Stored records
===
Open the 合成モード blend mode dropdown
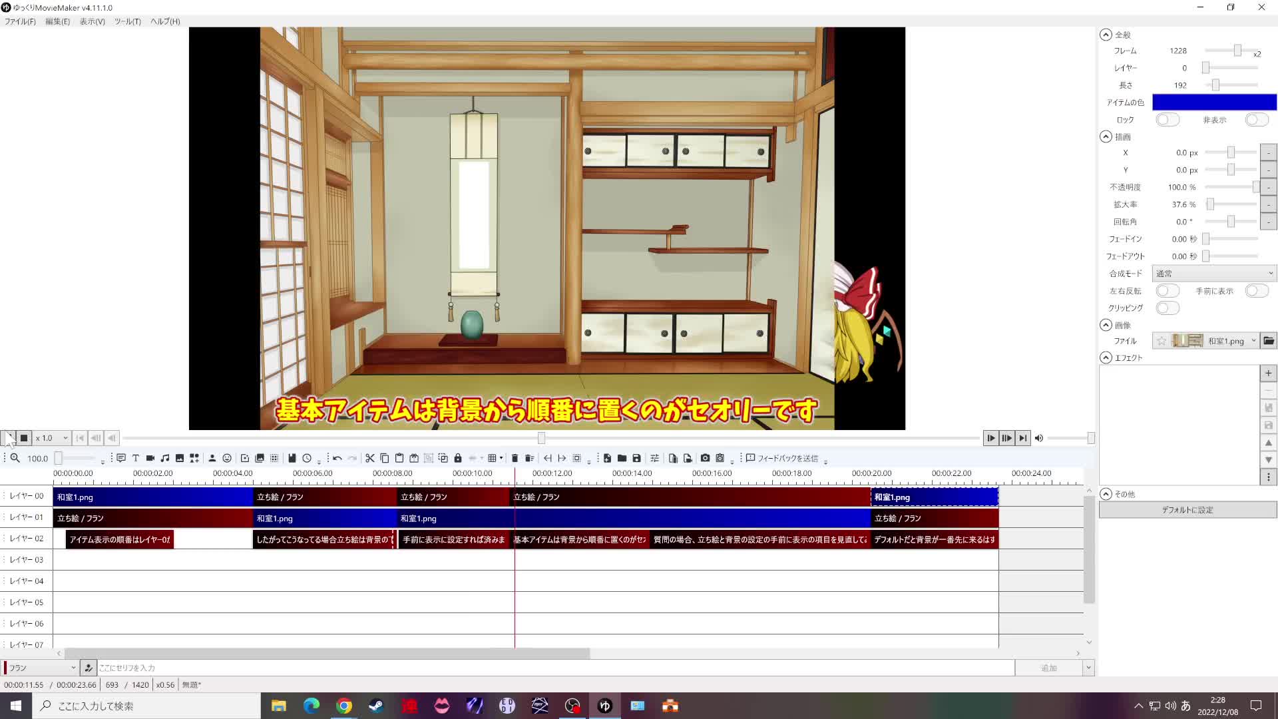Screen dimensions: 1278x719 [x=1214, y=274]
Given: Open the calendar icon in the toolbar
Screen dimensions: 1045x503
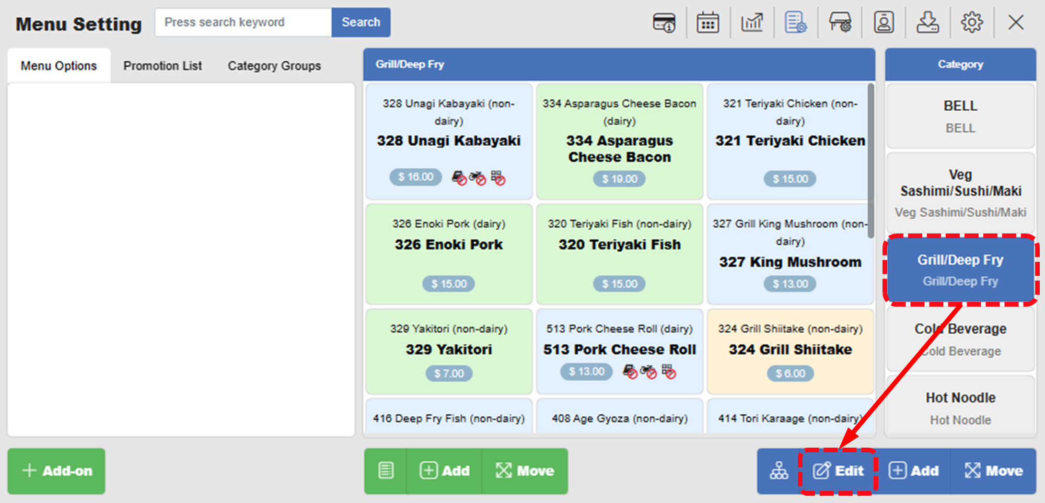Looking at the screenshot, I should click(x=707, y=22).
===
**REQUIRED WORK:**
Take every record and copy it word for word, dropping the pictures.

**WRITTEN ANSWER:**
Open the 合成モード blend mode dropdown
Screen dimensions: 1278x719 [x=1214, y=274]
Given: Open the calendar icon in the toolbar
Screen dimensions: 1045x503
Looking at the screenshot, I should click(x=707, y=22).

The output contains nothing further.